** begin **

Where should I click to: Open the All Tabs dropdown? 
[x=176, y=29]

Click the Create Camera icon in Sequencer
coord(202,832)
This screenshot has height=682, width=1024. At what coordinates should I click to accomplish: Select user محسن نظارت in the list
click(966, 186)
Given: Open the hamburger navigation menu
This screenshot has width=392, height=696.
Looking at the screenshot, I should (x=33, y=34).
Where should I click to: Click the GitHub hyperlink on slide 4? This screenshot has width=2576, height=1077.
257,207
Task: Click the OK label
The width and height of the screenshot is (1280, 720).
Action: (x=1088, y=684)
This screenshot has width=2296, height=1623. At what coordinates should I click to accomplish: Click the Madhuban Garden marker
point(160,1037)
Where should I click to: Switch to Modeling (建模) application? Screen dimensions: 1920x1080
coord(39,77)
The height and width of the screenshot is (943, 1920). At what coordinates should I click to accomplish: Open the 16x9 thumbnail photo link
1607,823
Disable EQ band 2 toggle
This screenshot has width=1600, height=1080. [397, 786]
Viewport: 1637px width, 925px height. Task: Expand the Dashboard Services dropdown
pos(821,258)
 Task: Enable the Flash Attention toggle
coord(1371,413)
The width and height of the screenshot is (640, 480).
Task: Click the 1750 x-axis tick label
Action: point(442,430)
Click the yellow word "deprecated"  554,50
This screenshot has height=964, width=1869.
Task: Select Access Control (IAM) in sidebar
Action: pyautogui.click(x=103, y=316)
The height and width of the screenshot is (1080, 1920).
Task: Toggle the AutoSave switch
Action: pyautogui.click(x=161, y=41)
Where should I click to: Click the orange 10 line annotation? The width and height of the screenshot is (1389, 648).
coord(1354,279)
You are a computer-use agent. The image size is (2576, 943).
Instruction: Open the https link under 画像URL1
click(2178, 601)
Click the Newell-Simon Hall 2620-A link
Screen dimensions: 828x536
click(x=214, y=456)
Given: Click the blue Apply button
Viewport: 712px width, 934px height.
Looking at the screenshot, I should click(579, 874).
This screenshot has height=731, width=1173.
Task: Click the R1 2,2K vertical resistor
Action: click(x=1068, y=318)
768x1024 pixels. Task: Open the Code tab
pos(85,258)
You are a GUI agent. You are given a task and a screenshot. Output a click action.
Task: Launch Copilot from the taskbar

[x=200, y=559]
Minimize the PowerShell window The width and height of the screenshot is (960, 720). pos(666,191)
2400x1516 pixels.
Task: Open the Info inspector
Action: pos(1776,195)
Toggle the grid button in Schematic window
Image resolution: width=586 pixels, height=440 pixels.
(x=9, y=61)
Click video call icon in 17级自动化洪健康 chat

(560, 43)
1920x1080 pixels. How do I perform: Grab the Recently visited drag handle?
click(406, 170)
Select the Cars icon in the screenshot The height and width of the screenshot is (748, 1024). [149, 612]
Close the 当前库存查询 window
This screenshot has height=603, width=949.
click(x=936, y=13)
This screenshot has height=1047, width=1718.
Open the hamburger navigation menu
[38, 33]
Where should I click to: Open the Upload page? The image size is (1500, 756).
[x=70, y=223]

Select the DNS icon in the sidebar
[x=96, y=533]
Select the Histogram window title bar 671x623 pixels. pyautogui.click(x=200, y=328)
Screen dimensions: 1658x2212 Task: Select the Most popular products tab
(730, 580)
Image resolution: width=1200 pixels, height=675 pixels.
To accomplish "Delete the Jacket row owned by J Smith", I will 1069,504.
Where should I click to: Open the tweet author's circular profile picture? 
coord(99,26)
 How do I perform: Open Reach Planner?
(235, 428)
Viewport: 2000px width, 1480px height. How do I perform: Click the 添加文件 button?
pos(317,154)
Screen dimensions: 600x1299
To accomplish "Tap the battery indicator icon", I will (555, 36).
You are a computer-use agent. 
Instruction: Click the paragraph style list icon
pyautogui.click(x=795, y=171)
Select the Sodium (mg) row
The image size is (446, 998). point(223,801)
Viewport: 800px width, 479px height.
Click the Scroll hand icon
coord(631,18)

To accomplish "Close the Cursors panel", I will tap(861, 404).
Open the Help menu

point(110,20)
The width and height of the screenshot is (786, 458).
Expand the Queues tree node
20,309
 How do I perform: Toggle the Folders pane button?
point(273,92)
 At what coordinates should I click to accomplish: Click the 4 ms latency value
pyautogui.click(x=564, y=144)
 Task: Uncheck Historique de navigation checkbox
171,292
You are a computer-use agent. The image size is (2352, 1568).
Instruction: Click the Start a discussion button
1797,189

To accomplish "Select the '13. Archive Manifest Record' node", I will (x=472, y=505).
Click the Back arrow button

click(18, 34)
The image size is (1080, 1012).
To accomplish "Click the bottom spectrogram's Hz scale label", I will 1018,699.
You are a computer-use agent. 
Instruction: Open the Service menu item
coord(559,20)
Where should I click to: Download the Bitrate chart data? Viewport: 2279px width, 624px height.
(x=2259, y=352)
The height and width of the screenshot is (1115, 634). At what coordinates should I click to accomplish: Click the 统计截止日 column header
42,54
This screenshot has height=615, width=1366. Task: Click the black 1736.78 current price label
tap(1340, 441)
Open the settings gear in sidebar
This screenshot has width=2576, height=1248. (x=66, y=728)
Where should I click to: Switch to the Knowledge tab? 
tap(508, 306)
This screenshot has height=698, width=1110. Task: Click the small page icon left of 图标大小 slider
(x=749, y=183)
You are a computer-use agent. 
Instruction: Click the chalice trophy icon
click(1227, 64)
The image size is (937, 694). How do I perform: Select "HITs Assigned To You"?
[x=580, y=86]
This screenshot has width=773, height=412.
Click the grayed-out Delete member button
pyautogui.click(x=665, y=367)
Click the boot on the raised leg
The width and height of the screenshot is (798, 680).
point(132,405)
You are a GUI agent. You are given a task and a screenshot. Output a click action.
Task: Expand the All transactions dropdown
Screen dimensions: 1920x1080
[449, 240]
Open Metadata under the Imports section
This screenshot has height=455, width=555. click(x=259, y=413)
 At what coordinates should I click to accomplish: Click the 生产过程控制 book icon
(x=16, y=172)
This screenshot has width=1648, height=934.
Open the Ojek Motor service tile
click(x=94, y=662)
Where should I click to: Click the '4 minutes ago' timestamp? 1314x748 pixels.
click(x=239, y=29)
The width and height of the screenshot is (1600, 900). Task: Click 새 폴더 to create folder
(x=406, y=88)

** end **

- _Brief_:
Return the listing above, reproducing every line of it exactly.

- _Problem solution_:
Where should I click to: Open the All Tabs dropdown? 
[x=176, y=29]

Click the Create Camera icon in Sequencer
coord(202,832)
This screenshot has height=682, width=1024. At what coordinates should I click to accomplish: Select user محسن نظارت in the list
click(966, 186)
Given: Open the hamburger navigation menu
This screenshot has width=392, height=696.
Looking at the screenshot, I should (x=33, y=34).
Where should I click to: Click the GitHub hyperlink on slide 4? This screenshot has width=2576, height=1077.
257,207
Task: Click the OK label
The width and height of the screenshot is (1280, 720).
Action: (x=1088, y=684)
This screenshot has width=2296, height=1623. At what coordinates should I click to accomplish: Click the Madhuban Garden marker
point(160,1037)
Where should I click to: Switch to Modeling (建模) application? Screen dimensions: 1920x1080
coord(39,77)
The height and width of the screenshot is (943, 1920). At what coordinates should I click to accomplish: Open the 16x9 thumbnail photo link
1607,823
Disable EQ band 2 toggle
This screenshot has width=1600, height=1080. [397, 786]
Viewport: 1637px width, 925px height. Task: Expand the Dashboard Services dropdown
pos(821,258)
 Task: Enable the Flash Attention toggle
coord(1371,413)
The width and height of the screenshot is (640, 480).
Task: Click the 1750 x-axis tick label
Action: point(442,430)
Click the yellow word "deprecated"  554,50
This screenshot has height=964, width=1869.
Task: Select Access Control (IAM) in sidebar
Action: pyautogui.click(x=103, y=316)
The height and width of the screenshot is (1080, 1920).
Task: Toggle the AutoSave switch
Action: pyautogui.click(x=161, y=41)
Where should I click to: Click the orange 10 line annotation? The width and height of the screenshot is (1389, 648).
coord(1354,279)
You are a computer-use agent. The image size is (2576, 943).
Instruction: Open the https link under 画像URL1
click(2178, 601)
Click the Newell-Simon Hall 2620-A link
Screen dimensions: 828x536
click(x=214, y=456)
Given: Click the blue Apply button
Viewport: 712px width, 934px height.
Looking at the screenshot, I should click(579, 874).
This screenshot has height=731, width=1173.
Task: Click the R1 2,2K vertical resistor
Action: click(x=1068, y=318)
768x1024 pixels. Task: Open the Code tab
pos(85,258)
You are a GUI agent. You are given a task and a screenshot. Output a click action.
Task: Launch Copilot from the taskbar

[x=200, y=559]
Minimize the PowerShell window The width and height of the screenshot is (960, 720). pos(666,191)
2400x1516 pixels.
Task: Open the Info inspector
Action: pos(1776,195)
Toggle the grid button in Schematic window
Image resolution: width=586 pixels, height=440 pixels.
(x=9, y=61)
Click video call icon in 17级自动化洪健康 chat

(560, 43)
1920x1080 pixels. How do I perform: Grab the Recently visited drag handle?
click(406, 170)
Select the Cars icon in the screenshot The height and width of the screenshot is (748, 1024). [149, 612]
Close the 当前库存查询 window
This screenshot has height=603, width=949.
click(x=936, y=13)
This screenshot has height=1047, width=1718.
Open the hamburger navigation menu
[38, 33]
Where should I click to: Open the Upload page? The image size is (1500, 756).
[x=70, y=223]

Select the DNS icon in the sidebar
[x=96, y=533]
Select the Histogram window title bar 671x623 pixels. pyautogui.click(x=200, y=328)
Screen dimensions: 1658x2212 Task: Select the Most popular products tab
(730, 580)
Image resolution: width=1200 pixels, height=675 pixels.
To accomplish "Delete the Jacket row owned by J Smith", I will 1069,504.
Where should I click to: Open the tweet author's circular profile picture? 
coord(99,26)
 How do I perform: Open Reach Planner?
(235, 428)
Viewport: 2000px width, 1480px height. How do I perform: Click the 添加文件 button?
pos(317,154)
Screen dimensions: 600x1299
To accomplish "Tap the battery indicator icon", I will (555, 36).
You are a computer-use agent. 
Instruction: Click the paragraph style list icon
pyautogui.click(x=795, y=171)
Select the Sodium (mg) row
The image size is (446, 998). point(223,801)
Viewport: 800px width, 479px height.
Click the Scroll hand icon
coord(631,18)

To accomplish "Close the Cursors panel", I will tap(861, 404).
Open the Help menu

point(110,20)
The width and height of the screenshot is (786, 458).
Expand the Queues tree node
20,309
 How do I perform: Toggle the Folders pane button?
point(273,92)
 At what coordinates should I click to accomplish: Click the 4 ms latency value
pyautogui.click(x=564, y=144)
 Task: Uncheck Historique de navigation checkbox
171,292
You are a computer-use agent. The image size is (2352, 1568).
Instruction: Click the Start a discussion button
1797,189

To accomplish "Select the '13. Archive Manifest Record' node", I will (x=472, y=505).
Click the Back arrow button

click(18, 34)
The image size is (1080, 1012).
To accomplish "Click the bottom spectrogram's Hz scale label", I will 1018,699.
You are a computer-use agent. 
Instruction: Open the Service menu item
coord(559,20)
Where should I click to: Download the Bitrate chart data? Viewport: 2279px width, 624px height.
(x=2259, y=352)
The height and width of the screenshot is (1115, 634). At what coordinates should I click to accomplish: Click the 统计截止日 column header
42,54
This screenshot has height=615, width=1366. Task: Click the black 1736.78 current price label
tap(1340, 441)
Open the settings gear in sidebar
This screenshot has width=2576, height=1248. (x=66, y=728)
Where should I click to: Switch to the Knowledge tab? 
tap(508, 306)
This screenshot has height=698, width=1110. Task: Click the small page icon left of 图标大小 slider
(x=749, y=183)
You are a computer-use agent. 
Instruction: Click the chalice trophy icon
click(1227, 64)
The image size is (937, 694). How do I perform: Select "HITs Assigned To You"?
[x=580, y=86]
This screenshot has width=773, height=412.
Click the grayed-out Delete member button
pyautogui.click(x=665, y=367)
Click the boot on the raised leg
The width and height of the screenshot is (798, 680).
point(132,405)
You are a GUI agent. You are given a task and a screenshot. Output a click action.
Task: Expand the All transactions dropdown
Screen dimensions: 1920x1080
[449, 240]
Open Metadata under the Imports section
This screenshot has height=455, width=555. click(x=259, y=413)
 At what coordinates should I click to accomplish: Click the 生产过程控制 book icon
(x=16, y=172)
This screenshot has width=1648, height=934.
Open the Ojek Motor service tile
click(x=94, y=662)
Where should I click to: Click the '4 minutes ago' timestamp? 1314x748 pixels.
click(x=239, y=29)
The width and height of the screenshot is (1600, 900). Task: Click 새 폴더 to create folder
(x=406, y=88)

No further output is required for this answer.